I’m one of seven kids, all 9 years apart in age. There was absolutely no way my parents could have paid for our college education, and everyone of us attended college.
I can speak from my experience, we grew up working for things that we considered important. Our parents covered our basic needs and more. Family vacations were trips to the park, the beach, and similar. Dinner out to a restaurant was a big deal. We brown bagged lunches, wore hammy downs and did not think anything of it. These memories stay with you for a lifetime, not what the latest “hot” toy that’s discarded in short order.
If we wanted something beyond my parents means we worked for it, earning money mowing lawns, babysitting, delivering newspapers. And normally had a sibling that would help out. This taught us and instilled in each of us at young ages the value of money, hard work and independence. My mother would insist that we save 20% of any earnings for college or other unplanned expenses that might occur later. Even then, grades came in front of jobs or sports teams. Bad grades, you lost the other.
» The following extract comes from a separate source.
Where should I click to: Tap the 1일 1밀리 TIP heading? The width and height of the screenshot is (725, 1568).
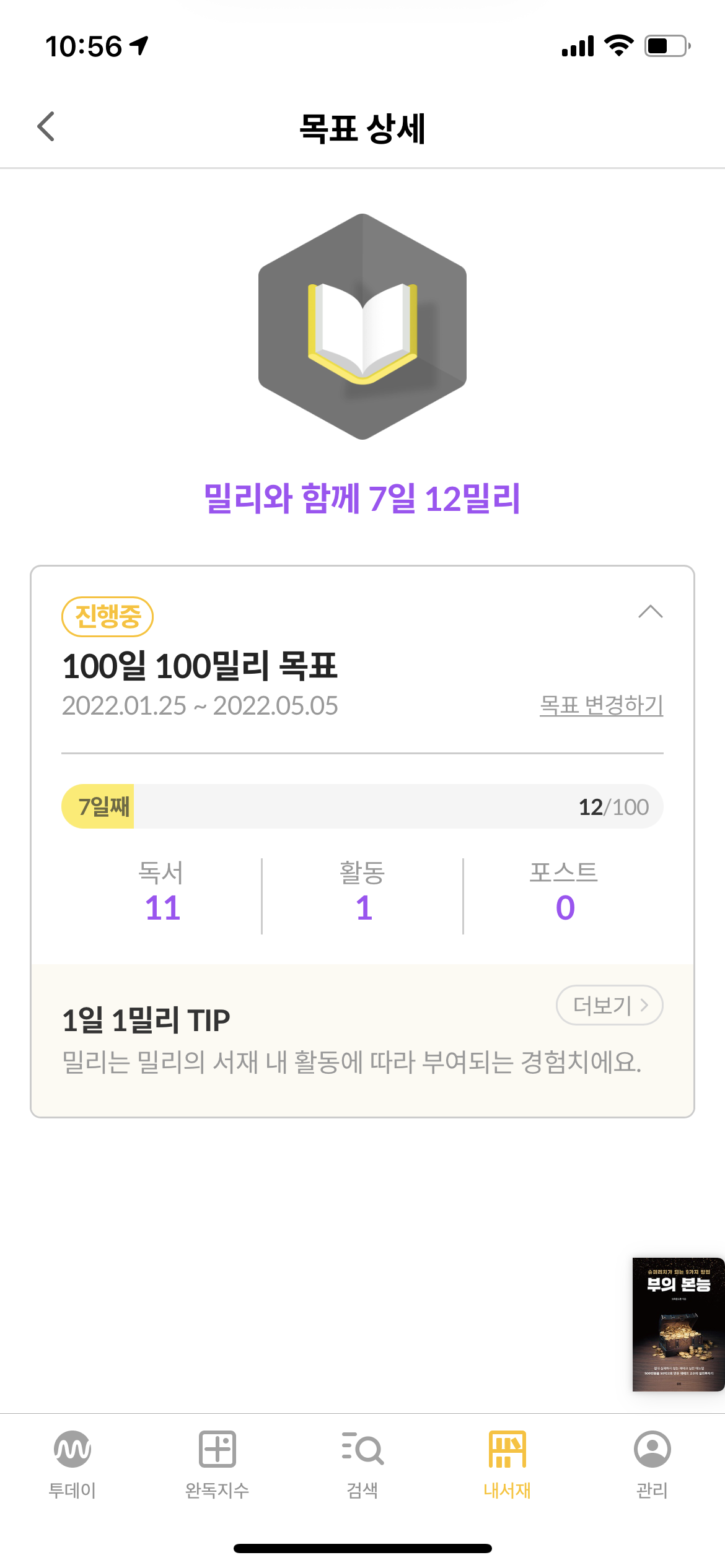click(146, 1020)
I wouldn’t give my childhood back for anything, the skills that were instilled have served my siblings and myself well.
You should not regret not being able to finance your sons education, if it’s important, he found a way. That lesson will and does serve him today. If anything it taught him how to deal with adversity in a mature, well thought out manner and makes him a better person for the experience.
Hold your head up high, you raised a responsible adult. For that you should be commended.